→ **Records from a pointing dataset**:
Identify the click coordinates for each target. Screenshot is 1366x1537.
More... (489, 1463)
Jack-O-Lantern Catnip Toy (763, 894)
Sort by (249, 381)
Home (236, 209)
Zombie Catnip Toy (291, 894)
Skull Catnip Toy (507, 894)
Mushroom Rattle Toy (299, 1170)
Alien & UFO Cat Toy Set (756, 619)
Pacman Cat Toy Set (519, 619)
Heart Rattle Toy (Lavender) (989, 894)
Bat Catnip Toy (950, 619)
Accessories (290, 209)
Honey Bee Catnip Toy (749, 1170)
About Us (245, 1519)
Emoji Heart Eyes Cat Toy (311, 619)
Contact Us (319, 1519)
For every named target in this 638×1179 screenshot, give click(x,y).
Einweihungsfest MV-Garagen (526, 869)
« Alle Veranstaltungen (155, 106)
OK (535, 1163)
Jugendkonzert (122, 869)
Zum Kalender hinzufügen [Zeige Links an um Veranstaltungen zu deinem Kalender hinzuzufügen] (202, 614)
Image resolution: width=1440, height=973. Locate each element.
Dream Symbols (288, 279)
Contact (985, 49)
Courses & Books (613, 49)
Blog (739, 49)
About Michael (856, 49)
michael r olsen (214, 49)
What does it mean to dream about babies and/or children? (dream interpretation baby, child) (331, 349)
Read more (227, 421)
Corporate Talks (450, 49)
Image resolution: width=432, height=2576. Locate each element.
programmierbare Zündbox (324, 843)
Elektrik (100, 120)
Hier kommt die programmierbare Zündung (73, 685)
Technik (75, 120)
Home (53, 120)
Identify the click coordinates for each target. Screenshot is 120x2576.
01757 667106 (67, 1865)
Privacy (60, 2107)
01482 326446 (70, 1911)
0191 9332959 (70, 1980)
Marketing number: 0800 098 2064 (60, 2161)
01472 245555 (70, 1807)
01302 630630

→ **Given problem**: Retype all of the records above exactly as they appear, line for line.

→ **Task solution**:
Identify the click coordinates for each target. Screenshot is 1366x1537.
More... (489, 1463)
Jack-O-Lantern Catnip Toy (763, 894)
Sort by (249, 381)
Home (236, 209)
Zombie Catnip Toy (291, 894)
Skull Catnip Toy (507, 894)
Mushroom Rattle Toy (299, 1170)
Alien & UFO Cat Toy Set (756, 619)
Pacman Cat Toy Set (519, 619)
Heart Rattle Toy (Lavender) (989, 894)
Bat Catnip Toy (950, 619)
Accessories (290, 209)
Honey Bee Catnip Toy (749, 1170)
About Us (245, 1519)
Emoji Heart Eyes Cat Toy (311, 619)
Contact Us (319, 1519)
For every named target in this 638×1179 screenshot, give click(x,y).
Einweihungsfest MV-Garagen (526, 869)
« Alle Veranstaltungen (155, 106)
OK (535, 1163)
Jugendkonzert (122, 869)
Zum Kalender hinzufügen [Zeige Links an um Veranstaltungen zu deinem Kalender hinzuzufügen] (202, 614)
Image resolution: width=1440, height=973. Locate each element.
Dream Symbols (288, 279)
Contact (985, 49)
Courses & Books (613, 49)
Blog (739, 49)
About Michael (856, 49)
michael r olsen (214, 49)
What does it mean to dream about babies and/or children? (dream interpretation baby, child) (331, 349)
Read more (227, 421)
Corporate Talks (450, 49)
Image resolution: width=432, height=2576. Locate each element.
programmierbare Zündbox (324, 843)
Elektrik (100, 120)
Hier kommt die programmierbare Zündung (73, 685)
Technik (75, 120)
Home (53, 120)
Identify the click coordinates for each target. Screenshot is 120x2576.
01757 667106 (67, 1865)
Privacy (60, 2107)
01482 326446 (70, 1911)
0191 9332959 (70, 1980)
Marketing number: 0800 098 2064 (60, 2161)
01472 245555 (70, 1807)
01302 630630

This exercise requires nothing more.